TÜRKİYE'NİN AGSP'SİErtuğrul Kürkçü (Gazeteci - Yazar):Ecevit'e inanırsak; Türkiye, ABD ve İngiltere arasındaki müzakerelerden sonra Ankara'nın bütün "kaygıları" giderildi ve Türkiye, NATO bağlamında Avrupa Güvenlik ve Savunma Politikası (AGSP)'na -özcesi AB ordusuna- ilişkin çekincelerini kaldırdı... Artık Avrupa ordusu Türkiye'nin de NATO'ya sağladığı imkanlardan yararlanarak faaliyet gösterebilecek. Türkiye'nin kaygılarının temelindeyse Kıbrıs ve Ege sorunları dolayısıyla Yunanistan ile çıkması muhtemel bir çatışmada Avrupa Ordusu'nun bir AB üyesi olan Yunanistan'ın yanında yer almasının yattığı açıklandı. Ancak, bu uzlaşma öncesinde kopartılan gürültüyle, uzlaşmanın gerekçesi arasında bir asimetri, bir uyarsızlık olduğunu ilk bakışta görmek mümkün. Çünkü Türkiye'nin uzlaşma öncesi ileri sürdüğü çekince gerekçeleri arasında Kıbrıs ve Ege sorunları ve Yunanistan ile olası bir çatışma, hiç değilse kamuoyu önünde, telaffuz edilmiyordu. AGSP tartışması Ankara'yı, bu yeni askeri düzenlemenin dışında kalma olasılığı bakımından kaygılandırıyordu. Örneğin, Genelkurmay Başkanı Orgeneral Hüseyin Kıvrıkoğlu, Cumhuriyet Bayramı dolayısıyla verdiği resepsiyonda şöyle söylüyordu: ''Türkiye'nin çıkarı, Avrupa'nın yeni güvenlik mimarisinin içinde yer almaktır."Genelkurmay 2. Başkanı Orgeneral Yaşar Büyükanıt da, ''Ya içindesindir çemberin ya dışında. Bunun ortası olmaz,'' diyordu.

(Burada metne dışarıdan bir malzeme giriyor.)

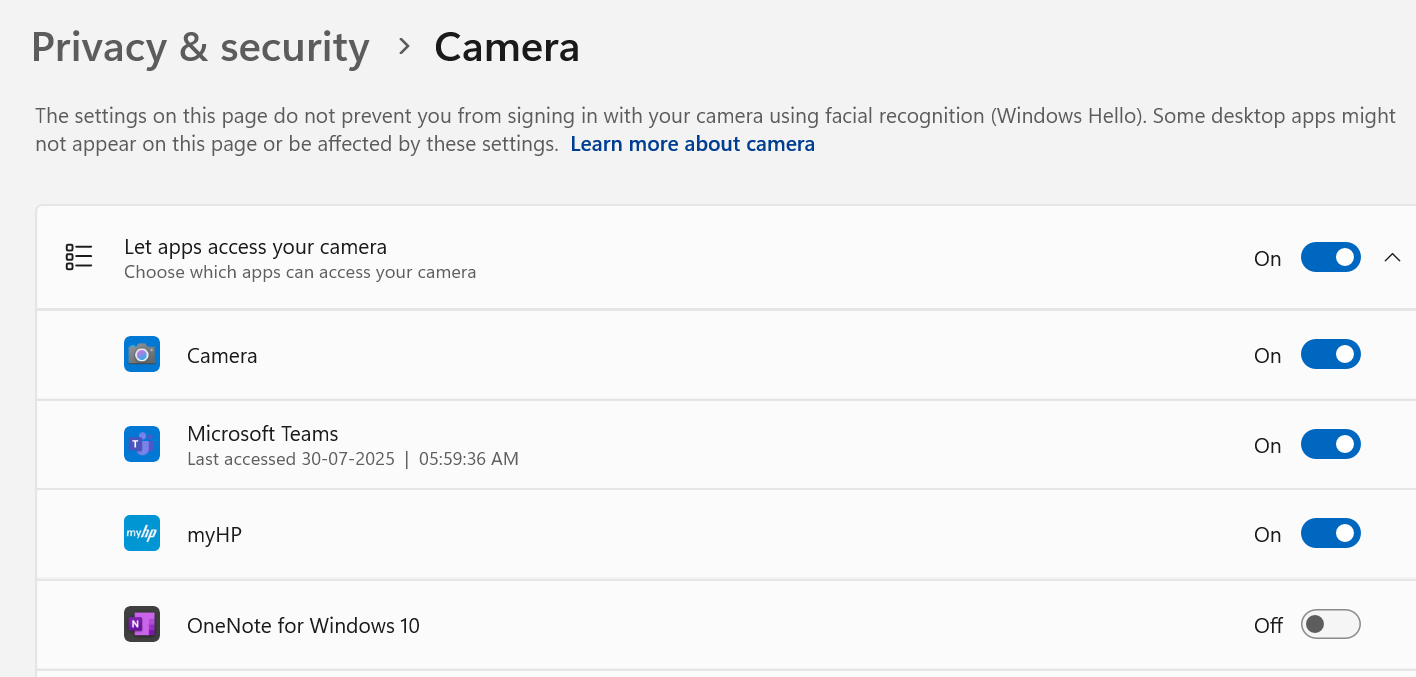Select the Microsoft Teams label
This screenshot has width=1416, height=677.
pyautogui.click(x=262, y=434)
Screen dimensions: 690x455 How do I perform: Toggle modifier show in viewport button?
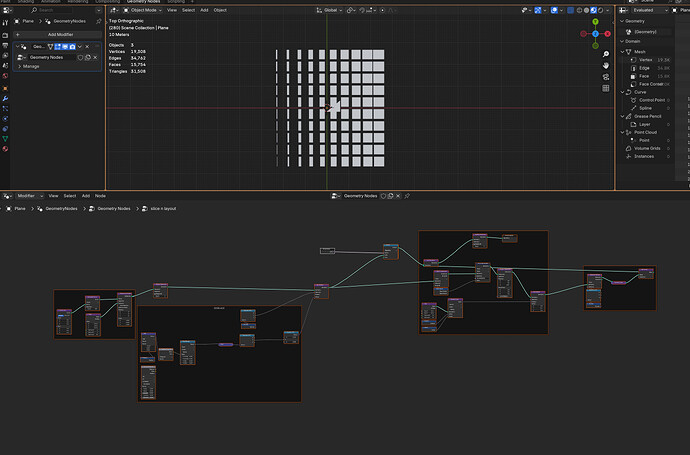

Sorun Neydi? Genelkurmay Başkanı "sorun"u da şöyle özetliyordu: ''Şimdi yeni bir yapılanma söz konusu. ABD, Avrupa'ya 'NATO imkânlarını da kullanarak kendi güvenlik mimarini kur' diyor. AB de bunu adım adım gerçekleştirme sürecinde. Burada bize yer vermek istemiyorlar. Hem NATO'nun imkân ve kabiliyetlerini kullanacaklar hem bizi devreye sokmayacaklar. Bu olmaz. NATO'nun sorunlu bölge kabul ettiği 16 alan var. Bunlardan 13'ü bizim etrafımızda. Buraları AB'nin de ilgi alanı içinde. Bizi devreye sokmadan orada ne yapabilirler?'' Kıvrıkoğlu, AB'nin tutumunu da şöyle özetliyordu: "Biz sorunu ABD ile çözeriz, diyorlar. Bir bakıma, 'ABD sizi ikna eder' demeye getiriyorlar. Tabii konu henüz masada. Çözüm için Türkiye'nin güvenlik mimarisinin dışında olmayacağı öneriler getirmeleri gerekir. Henüz onlar yok.''''Plana göre AB, NATO şemsiyesinden yararlanacak. Böylece ABD de kritik durumlarda devreye girme ortamını bulacak. ABD, AB'nin tamamen bağımsız bir güvenlik yapısı oluşturmasını istemiyor.''

Ne Oldu? Genelkurmay'ın AGSP'ye yönelik çekinceleri arasında Kıbrıs ve Ege sorunları bundan sadece bir ay öncesine kadar hiç telaffuz edilmezken şimdi, çekinceler kaldırılırken "Kıbrıs" konusunda alınan "güvenceler"den söz edilmesi nasıl açıklanabilir? Bu uyarsızlığın açıklaması, Genelkurmay İkinci Başkanı Yaşar Büyükanıt'ın veciz ifadesinde aranabilir: "Ya içindesindir çemberin ya da dışında." Besbelli, müzakereler sonunda Ankara'nın çemberin içinde olacağı taraflarca kabul edilmiştir. Çekincelerin kaldırılış gerekçesi olarak ileri sürülen "AB ordusunun Kıbrıs konusunda tarafsız kalacağı" konusu ise bu alışveriş sırasında değiştokuş edilen kozlarla ilgilidir: Türkiye, AGSP sürecinde askeri vazgeçilmezliğini dayatmış; buna karşılık, Kıbrıs'ın AB üyeliğine "evet" demiş; ancak, Kıbrıs sorununa Ankara'nın güvenlik kaygılarını giderecek bir çözüm bulmayı da bütün taraflar ortaklaşa üstlenmişlerdir. Bu sürecin orta yerinde Denktaş-Klerides görüşmelerinin durup dururken beklenmedik bir muhabbetle, "ekmek kadayıfı" eşliğinde başlaması, bu pazarlık sürecinin seyri bakımından bir gösterge olarak kabul edilebilir.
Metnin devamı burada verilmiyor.